En reconnaissance de ses vingt ans de service, Sylvie a reçu la Médaille des pompiers pour services distingués en 2008 par la gouverneure générale. «La prochaine, ce sera pour mes 30 ans de carrière», en 2018, annonce-t-elle, avant de rajouter «si Dieu le veut». La pompière est bien consciente des dangers intrinsèques à sa passion. «J’embrasse mon chum chaque fois que je vais au feu. Je ne sais jamais si je vais revenir», explique-t-elle.

Elle avoue sans détour qu’elle a déjà eu peur de ne pas survivre à une intervention. La nuit du 30 décembre 1999 est encore fraîche à sa mémoire. Alors qu’elle s’apprête à rejoindre sa famille pour préparer le réveillon du jour de l’An, Sylvie est appelée pour un accident ferroviaire. Un train transportant de l’essence et un autre, des marchandises, ont fait un face-à-face. Lorsqu’elle arrive sur les lieux, elle est stupéfaite par l’intensité du feu. «C’était notre pire crainte ; la voie ferrée passe en plein milieu du vieux Saint-Hilaire.» Pendant qu’elle combat l’incendie, un des wagons explose. Elle a tout juste le temps de se coucher sur le sol alors que les essieux sont projetés à quelques pas d’elle. Du renfort provenant d’une trentaine de casernes et plusieurs jours de travail sans relâche seront nécessaires pour maîtriser l’incendie.

Marquée au fer rouge

Sylvie n’oublie pas non plus les personnes pour qui elle n’a rien pu faire. Elle se souvient d’un homme trouvé mort étouffé dans une mine. «Je ne pouvais pas m’empêcher de me dire que ce papa-là ne reverrait plus ses enfants», confie-t-elle. «On essaie de ne plus y penser, mais c’est ça, la vie de pompier », conclut-elle.

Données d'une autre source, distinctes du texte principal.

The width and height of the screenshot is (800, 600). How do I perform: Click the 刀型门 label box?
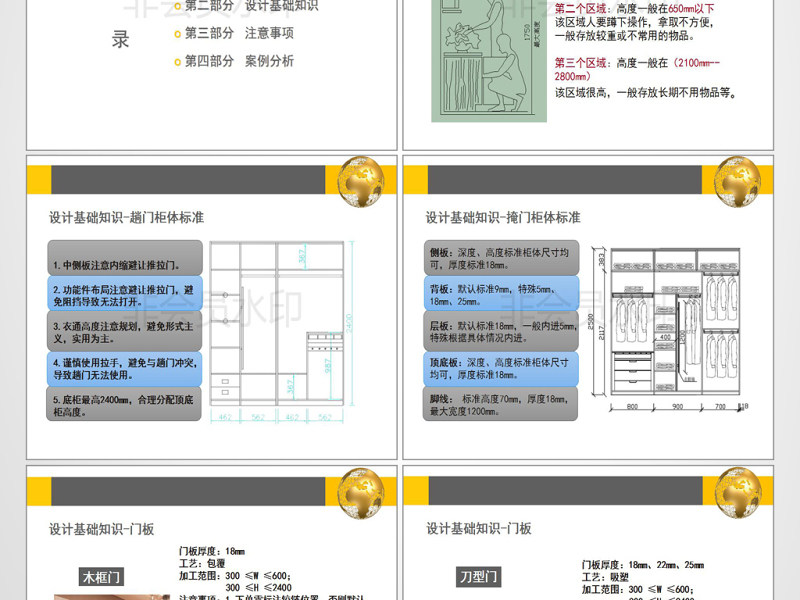pos(478,577)
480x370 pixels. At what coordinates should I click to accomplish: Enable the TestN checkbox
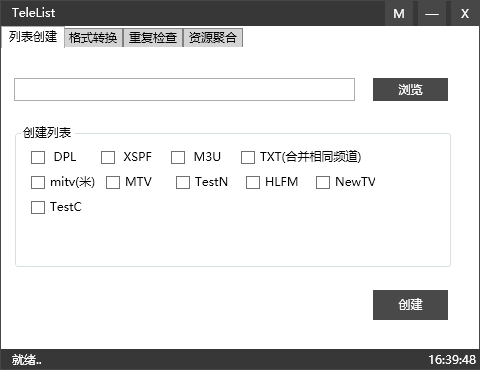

La pompière répète qu’elle pratique le plus beau métier qu’il soit et qu’elle ne doit penser qu’au positif. « On est comme des sauveurs, ça ne se décrit pas comme sentiment », assure-t-elle. De ses 23 ans de service, c’est le sourire d’un petit garçon dont elle a sauvé le chaton des flammes qui demeure son plus beau souvenir.

 * Le nom a été changé pour conserver l’anonymat.